When you have sufficient data, you can subdivide your data into three parts, called the training, validation, and test data. During the selection process, models are fit on the training data, and the prediction error for the models is found by using the validation data. This prediction error on the validation data can be used to decide when to terminate the selection process or what effects to include as the selection process proceeds. Finally, after you have obtained a selected model, you can use the test set to assess how the selected model generalizes on data that played no role in selecting the model.
In some cases, you might want to use only training and test data. For example, you might decide to use an information criterion to decide what effects to include and when to terminate the selection process.
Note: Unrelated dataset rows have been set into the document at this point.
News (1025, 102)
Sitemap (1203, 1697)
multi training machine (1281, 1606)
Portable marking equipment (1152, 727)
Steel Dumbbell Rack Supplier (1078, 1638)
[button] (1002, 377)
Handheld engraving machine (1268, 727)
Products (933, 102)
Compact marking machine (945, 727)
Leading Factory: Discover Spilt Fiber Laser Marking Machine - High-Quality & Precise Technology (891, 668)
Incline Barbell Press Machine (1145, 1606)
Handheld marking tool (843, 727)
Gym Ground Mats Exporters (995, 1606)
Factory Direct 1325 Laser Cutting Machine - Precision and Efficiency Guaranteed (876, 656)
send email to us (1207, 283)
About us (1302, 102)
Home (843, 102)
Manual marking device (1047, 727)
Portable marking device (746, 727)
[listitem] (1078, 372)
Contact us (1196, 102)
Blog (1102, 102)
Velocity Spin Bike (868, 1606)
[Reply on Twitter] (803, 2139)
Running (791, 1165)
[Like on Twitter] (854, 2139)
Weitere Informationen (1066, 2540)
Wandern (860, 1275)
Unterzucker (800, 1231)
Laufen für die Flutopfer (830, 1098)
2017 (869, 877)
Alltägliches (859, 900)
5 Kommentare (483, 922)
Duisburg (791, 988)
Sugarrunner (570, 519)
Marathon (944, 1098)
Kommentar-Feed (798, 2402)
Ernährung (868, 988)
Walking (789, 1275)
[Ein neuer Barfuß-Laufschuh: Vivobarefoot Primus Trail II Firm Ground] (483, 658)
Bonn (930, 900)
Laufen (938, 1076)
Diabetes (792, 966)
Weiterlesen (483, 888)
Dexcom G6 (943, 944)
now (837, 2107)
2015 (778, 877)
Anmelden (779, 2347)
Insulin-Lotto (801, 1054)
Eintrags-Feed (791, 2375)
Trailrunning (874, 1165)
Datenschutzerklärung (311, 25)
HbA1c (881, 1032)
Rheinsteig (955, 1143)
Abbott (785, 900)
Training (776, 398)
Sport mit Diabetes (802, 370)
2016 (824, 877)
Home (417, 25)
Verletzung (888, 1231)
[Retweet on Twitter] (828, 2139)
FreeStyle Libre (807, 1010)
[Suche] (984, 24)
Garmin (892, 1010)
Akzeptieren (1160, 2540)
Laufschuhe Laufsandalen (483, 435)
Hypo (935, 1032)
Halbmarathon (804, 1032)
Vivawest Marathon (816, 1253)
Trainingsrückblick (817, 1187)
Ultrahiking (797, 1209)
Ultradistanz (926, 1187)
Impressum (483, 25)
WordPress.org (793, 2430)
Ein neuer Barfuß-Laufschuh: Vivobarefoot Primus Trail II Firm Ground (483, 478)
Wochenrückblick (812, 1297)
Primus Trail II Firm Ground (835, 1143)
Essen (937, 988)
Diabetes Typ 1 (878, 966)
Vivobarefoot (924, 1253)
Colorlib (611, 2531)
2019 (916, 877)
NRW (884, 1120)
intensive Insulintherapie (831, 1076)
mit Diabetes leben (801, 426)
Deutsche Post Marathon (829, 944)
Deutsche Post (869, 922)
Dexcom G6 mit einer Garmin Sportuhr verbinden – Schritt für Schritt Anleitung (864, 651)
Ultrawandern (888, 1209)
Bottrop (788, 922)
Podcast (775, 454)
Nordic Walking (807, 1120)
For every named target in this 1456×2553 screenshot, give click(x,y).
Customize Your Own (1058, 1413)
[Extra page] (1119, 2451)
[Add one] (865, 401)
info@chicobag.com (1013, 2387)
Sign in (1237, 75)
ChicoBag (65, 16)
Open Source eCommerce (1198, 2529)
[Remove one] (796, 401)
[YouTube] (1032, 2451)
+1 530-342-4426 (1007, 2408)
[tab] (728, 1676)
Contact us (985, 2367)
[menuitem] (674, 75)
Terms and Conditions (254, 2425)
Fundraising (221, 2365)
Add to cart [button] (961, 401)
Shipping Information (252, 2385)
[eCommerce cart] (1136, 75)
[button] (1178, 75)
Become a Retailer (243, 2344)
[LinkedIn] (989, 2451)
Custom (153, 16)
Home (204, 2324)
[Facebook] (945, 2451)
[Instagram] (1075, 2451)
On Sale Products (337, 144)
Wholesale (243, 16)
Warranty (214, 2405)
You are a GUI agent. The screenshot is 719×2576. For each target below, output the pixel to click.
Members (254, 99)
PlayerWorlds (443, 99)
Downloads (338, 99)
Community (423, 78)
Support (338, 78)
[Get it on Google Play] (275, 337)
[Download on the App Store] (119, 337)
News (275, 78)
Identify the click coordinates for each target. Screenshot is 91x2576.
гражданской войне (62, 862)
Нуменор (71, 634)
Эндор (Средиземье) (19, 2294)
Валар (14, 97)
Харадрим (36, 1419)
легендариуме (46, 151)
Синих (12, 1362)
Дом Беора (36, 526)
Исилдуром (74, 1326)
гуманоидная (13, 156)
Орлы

In this case, no validation data are required, but test data can still be useful in assessing the predictive performance of the selected model. In other cases, you might decide to use validation data during the selection process but forgo assessing the selected model on test data. Hastie, Tibshirani, and Friedman (2001) state that it is difficult to give a general rule for how many observations you should assign to each role. They note that a typical split might be 50% for training and 25% each for validation and testing.
You use a PARTITION
statement to logically subdivide the DATA=
data set into separate roles. You can name the fractions of the data that you want to reserve as test data and validation
data. For example, the following statements randomly subdivide the inData
data set, reserving 50% for training and 25% each for validation and testing:
proc hpquantselect data=inData; partition fraction(test=0.25 validate=0.25); ... run;
In some cases, you might need to exercise more control over the partitioning of the input data set. You can do this by naming
both a variable in the input data set and a formatted value of that variable that correspond to each role. For example, the
following statements assign roles to the observations in the inData
data set based on the value of the variable Group
in that data set. Observations in which the value of Group
is group 1
are assigned for testing, and those whose value is group 2
are assigned to training. All other observations are ignored.
proc hpquantselect data=inData; partition roleVar=Group(test='group 1' train='group 2') ... run;
After you reserve observations for training, validation, and testing, a model fit on the training data is scored on the validation and test data, and the average check loss (ACL) is computed separately for each of these subsets. The ACL for each data role is the error sum of squares for observations in that role divided by the number of observations in that role.